=== What you need to do ===
Each record that follows should be reproduced in full, character for character.

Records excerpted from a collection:
========================================================================

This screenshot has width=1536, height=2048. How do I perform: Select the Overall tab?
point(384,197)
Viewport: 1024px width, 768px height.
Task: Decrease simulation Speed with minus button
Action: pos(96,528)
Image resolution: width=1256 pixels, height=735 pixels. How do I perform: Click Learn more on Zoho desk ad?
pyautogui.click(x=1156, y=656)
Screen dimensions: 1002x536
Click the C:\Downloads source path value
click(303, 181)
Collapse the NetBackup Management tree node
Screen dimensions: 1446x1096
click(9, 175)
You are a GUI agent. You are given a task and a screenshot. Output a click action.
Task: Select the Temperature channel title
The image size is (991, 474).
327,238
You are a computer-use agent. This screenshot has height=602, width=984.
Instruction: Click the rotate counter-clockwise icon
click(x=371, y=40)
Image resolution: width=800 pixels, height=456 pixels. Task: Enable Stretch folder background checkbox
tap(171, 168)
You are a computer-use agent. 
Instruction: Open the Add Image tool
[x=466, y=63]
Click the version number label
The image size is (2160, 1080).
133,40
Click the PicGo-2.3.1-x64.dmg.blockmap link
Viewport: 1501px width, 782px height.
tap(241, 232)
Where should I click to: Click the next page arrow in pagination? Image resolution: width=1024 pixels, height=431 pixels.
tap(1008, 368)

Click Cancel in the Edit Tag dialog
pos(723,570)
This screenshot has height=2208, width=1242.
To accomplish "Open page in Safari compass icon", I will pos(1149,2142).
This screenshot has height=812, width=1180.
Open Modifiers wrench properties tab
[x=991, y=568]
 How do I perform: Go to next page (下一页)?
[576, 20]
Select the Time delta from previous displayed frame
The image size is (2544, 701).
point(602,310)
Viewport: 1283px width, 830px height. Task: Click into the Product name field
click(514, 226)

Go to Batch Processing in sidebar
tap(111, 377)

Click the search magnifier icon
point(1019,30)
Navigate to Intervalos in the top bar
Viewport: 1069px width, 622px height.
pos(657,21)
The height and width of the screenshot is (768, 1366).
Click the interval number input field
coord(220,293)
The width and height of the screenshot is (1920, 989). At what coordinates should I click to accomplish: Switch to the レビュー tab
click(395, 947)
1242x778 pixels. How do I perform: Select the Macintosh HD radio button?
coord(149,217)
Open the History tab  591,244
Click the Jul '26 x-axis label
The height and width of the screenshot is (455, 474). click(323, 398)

========================================================================

=== Response area ===
This screenshot has width=1536, height=2048. How do I perform: Select the Overall tab?
point(384,197)
Viewport: 1024px width, 768px height.
Task: Decrease simulation Speed with minus button
Action: pos(96,528)
Image resolution: width=1256 pixels, height=735 pixels. How do I perform: Click Learn more on Zoho desk ad?
pyautogui.click(x=1156, y=656)
Screen dimensions: 1002x536
Click the C:\Downloads source path value
click(303, 181)
Collapse the NetBackup Management tree node
Screen dimensions: 1446x1096
click(9, 175)
You are a GUI agent. You are given a task and a screenshot. Output a click action.
Task: Select the Temperature channel title
The image size is (991, 474).
327,238
You are a computer-use agent. This screenshot has height=602, width=984.
Instruction: Click the rotate counter-clockwise icon
click(x=371, y=40)
Image resolution: width=800 pixels, height=456 pixels. Task: Enable Stretch folder background checkbox
tap(171, 168)
You are a computer-use agent. 
Instruction: Open the Add Image tool
[x=466, y=63]
Click the version number label
The image size is (2160, 1080).
133,40
Click the PicGo-2.3.1-x64.dmg.blockmap link
Viewport: 1501px width, 782px height.
tap(241, 232)
Where should I click to: Click the next page arrow in pagination? Image resolution: width=1024 pixels, height=431 pixels.
tap(1008, 368)

Click Cancel in the Edit Tag dialog
pos(723,570)
This screenshot has height=2208, width=1242.
To accomplish "Open page in Safari compass icon", I will pos(1149,2142).
This screenshot has height=812, width=1180.
Open Modifiers wrench properties tab
[x=991, y=568]
 How do I perform: Go to next page (下一页)?
[576, 20]
Select the Time delta from previous displayed frame
The image size is (2544, 701).
point(602,310)
Viewport: 1283px width, 830px height. Task: Click into the Product name field
click(514, 226)

Go to Batch Processing in sidebar
tap(111, 377)

Click the search magnifier icon
point(1019,30)
Navigate to Intervalos in the top bar
Viewport: 1069px width, 622px height.
pos(657,21)
The height and width of the screenshot is (768, 1366).
Click the interval number input field
coord(220,293)
The width and height of the screenshot is (1920, 989). At what coordinates should I click to accomplish: Switch to the レビュー tab
click(395, 947)
1242x778 pixels. How do I perform: Select the Macintosh HD radio button?
coord(149,217)
Open the History tab  591,244
Click the Jul '26 x-axis label
The height and width of the screenshot is (455, 474). click(323, 398)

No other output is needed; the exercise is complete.